Given passage ->

* * *

Traffic (Amendment) Act 2012


Kenyan President Mwai Kibaki  recently assented to new traffic law, geared towards dealing with traffic offences which account for 25 percent of accidents in the country.

The Traffic (Amendment) Act 2012 will review the registration and licensing of motor vehicles and the issuance of driving licenses. It also amends various sections of the Traffic Act which has enhanced penalties for various traffic offences.

The notable  provisions in the new  Traffic Act which is to take effect on December 1 include:

  • The Administrative Unit of the Kenya Police Service known as the Traffic Department would be scrapped and all police officer will be mandated to enforce traffic rules and regulations.
  • All motor registration number plates will be owned by the Kenya Revenue Authority (KRA).
  • In light of  the  above, if the ownership of a vehicles changes, the registration number plates must be surrendered to the registrar of motor vehicles.  Failure to comply with this rules will attract a fine not exceeding Kenya Shillings Thirty Thousand (KShs. 30,000/-) on conviction.
  •  An identification number plate shall become invalid if the insurance cover of a motor vehicle to which it relates expires and is not renewed within thirty (30) days from its expiry date.  Owners of the offending vehicles shall be required to surrender the identification number plates to KRA in failure therefore be liable for criminal sanctions.
  • All licensed motor vehicle drivers shall be required to undergone mandatory eye tests every three (3) years, and a medical practitioner’s report will need to be presented to KRA when one is applying for the renewal of the licence.   Anyone who fails to comply with this requirement will be disqualified from holding a driving licence for at a period not exceeding three (3) years.

* * *

(Excerpts from a dataset)
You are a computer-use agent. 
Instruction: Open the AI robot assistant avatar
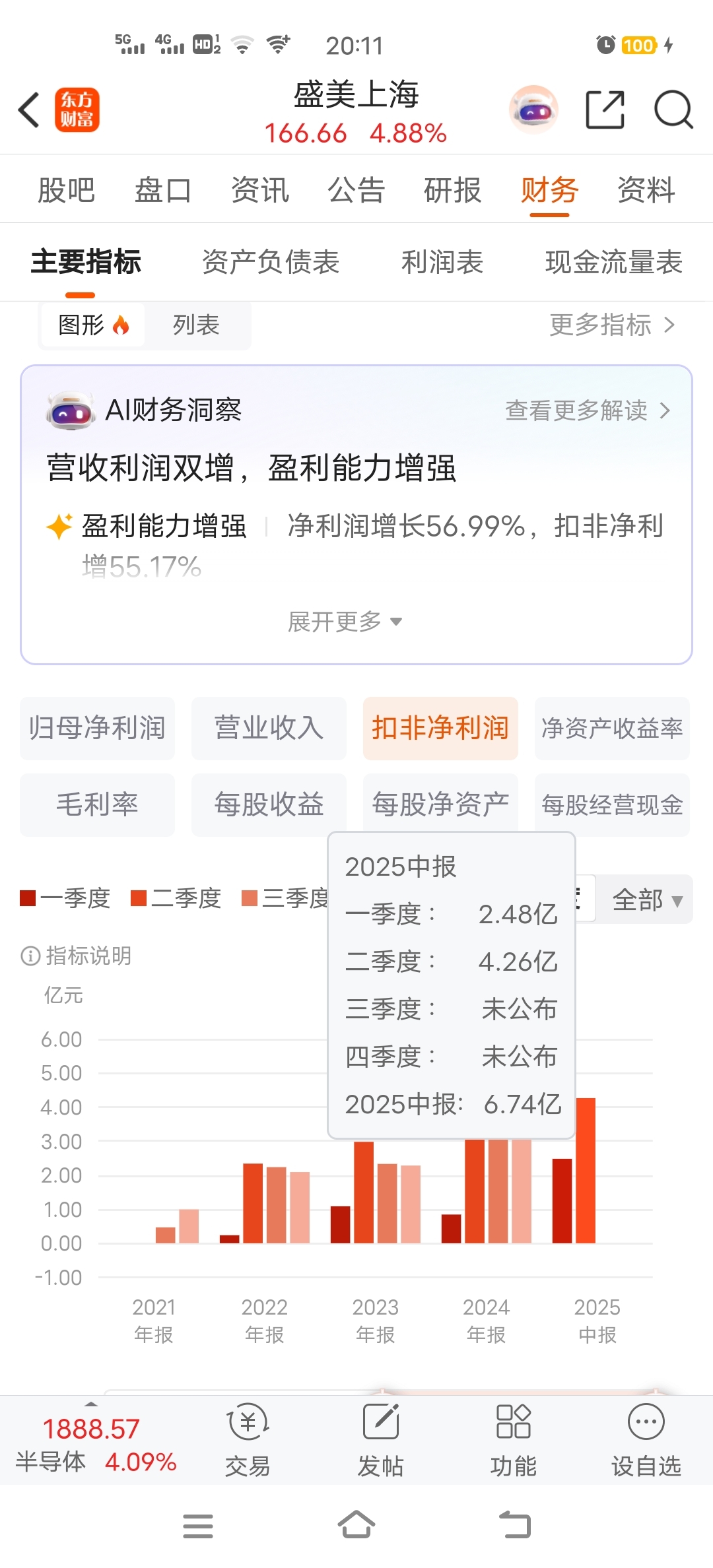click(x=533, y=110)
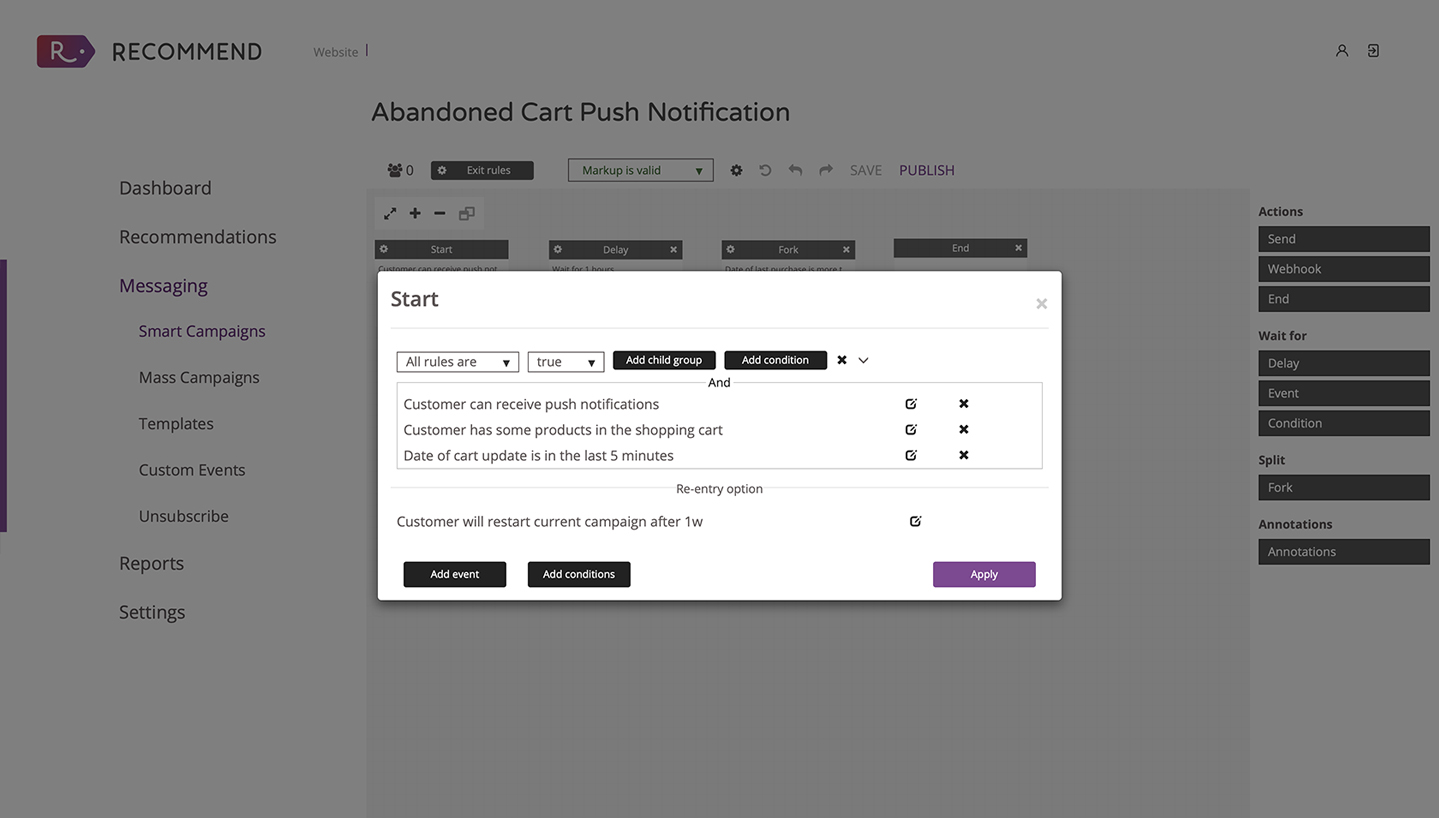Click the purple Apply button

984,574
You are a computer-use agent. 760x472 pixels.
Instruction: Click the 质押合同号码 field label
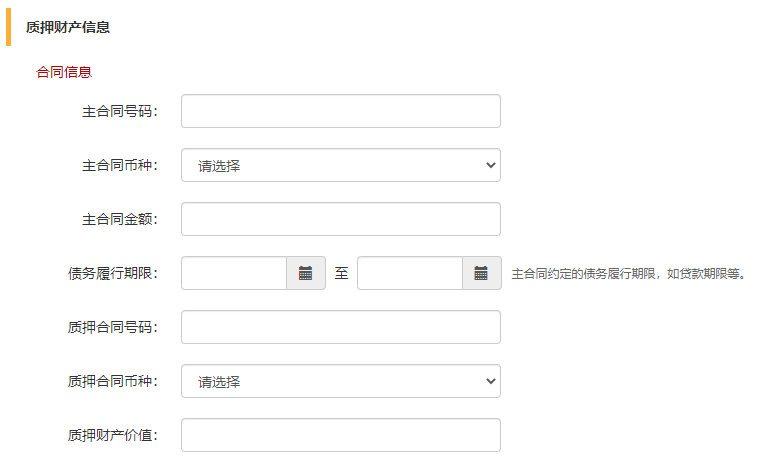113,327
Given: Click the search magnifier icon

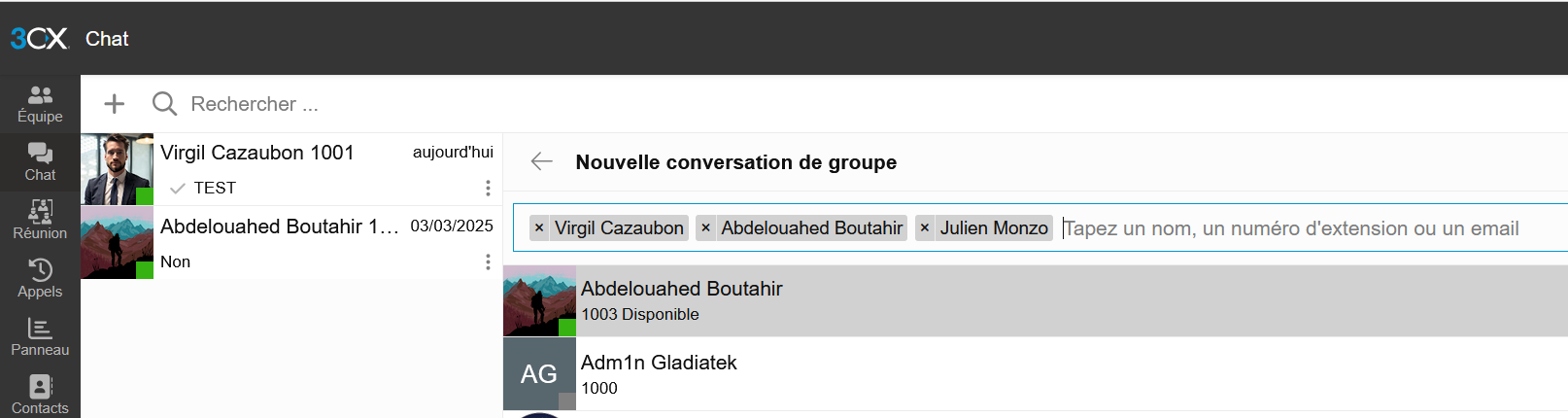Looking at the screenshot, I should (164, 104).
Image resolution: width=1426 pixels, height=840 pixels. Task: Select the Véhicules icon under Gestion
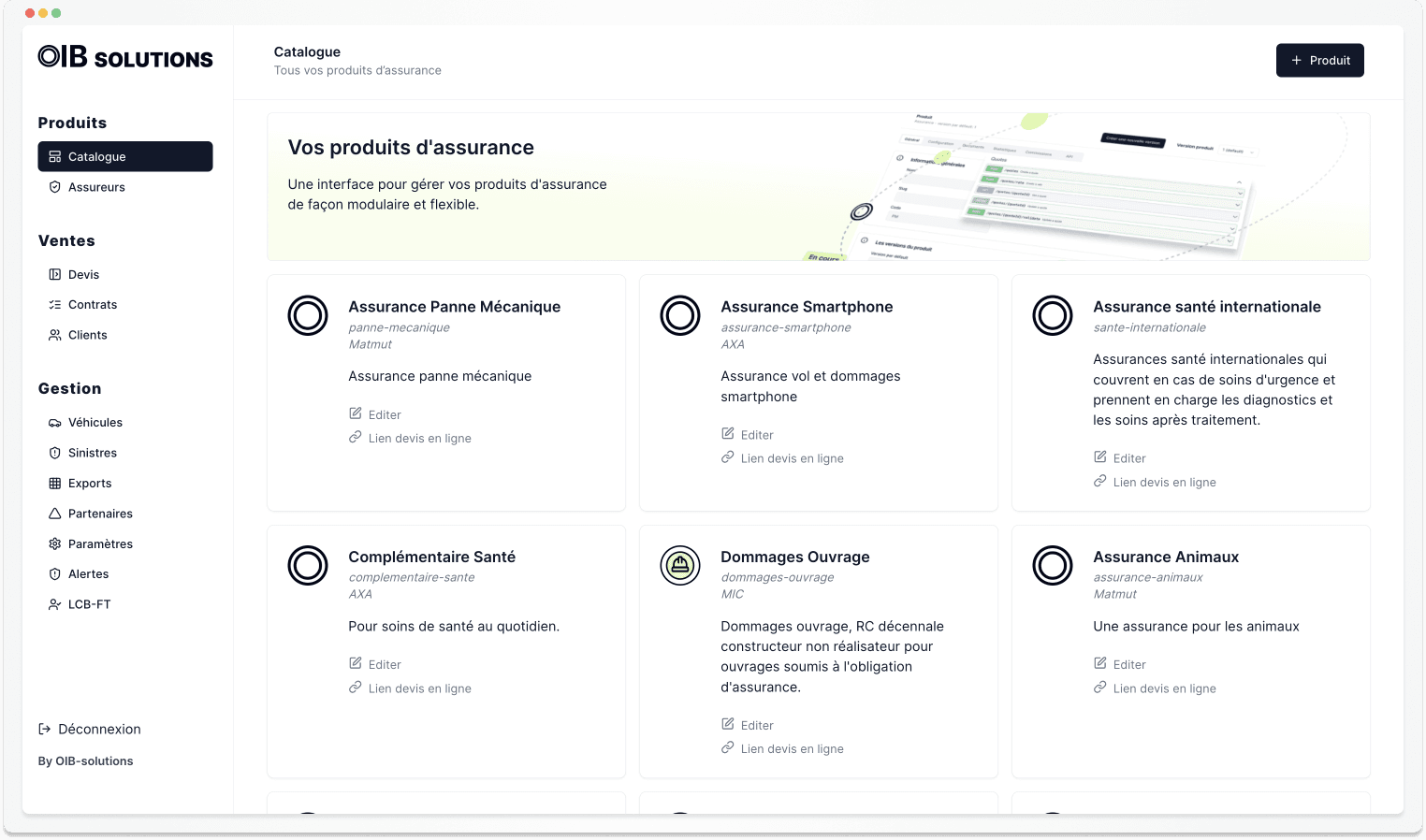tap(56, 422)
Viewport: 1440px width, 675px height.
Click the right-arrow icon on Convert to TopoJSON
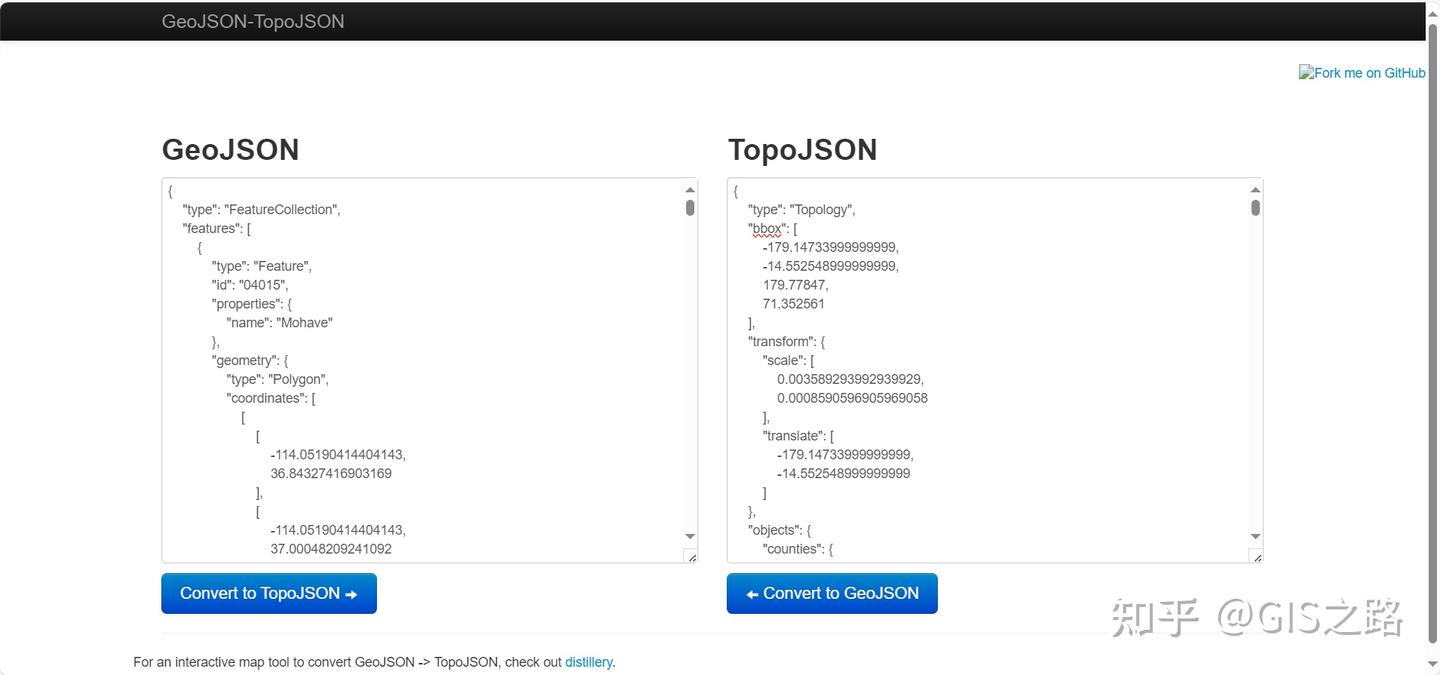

* * *

Activity list ->
1. Using the Traffic Act passage, mark each statement yes or no, and quote the words that settle it: (a) The new law takes effect on December 1. (b) Licensed drivers must take eye tests every five years. (c) Not surrendering number plates after a change of vehicle ownership can bring a fine of up to KShs. 30,000.
2. Give each notable provision of the new law that the Traffic Act passage lists, one short line per provision.

Answers per task ->
1.
(a) Yes: "which is to take effect on December 1"
(b) No: "shall be required to undergone mandatory eye tests every three (3) years"
(c) Yes: "will attract a fine not exceeding Kenya Shillings Thirty Thousand (KShs. 30,000/-) on conviction"

2.
1. The Traffic Department of the Kenya Police Service would be scrapped, and all police officers will be mandated to enforce traffic rules and regulations.
2. All motor registration number plates will be owned by the Kenya Revenue Authority (KRA).
3. When a vehicle's ownership changes, the registration number plates must be surrendered to the registrar of motor vehicles. Failure to comply brings a fine of up to KShs. 30,000 on conviction.
4. An identification number plate becomes invalid if the vehicle's insurance expires and is not renewed within 30 days. The plates must then be surrendered to KRA, and owners who fail to do so face criminal sanctions.
5. Licensed drivers must have mandatory eye tests every three years and present a medical practitioner's report to KRA when renewing the licence. Drivers who do not comply can be disqualified from holding a licence for up to three years.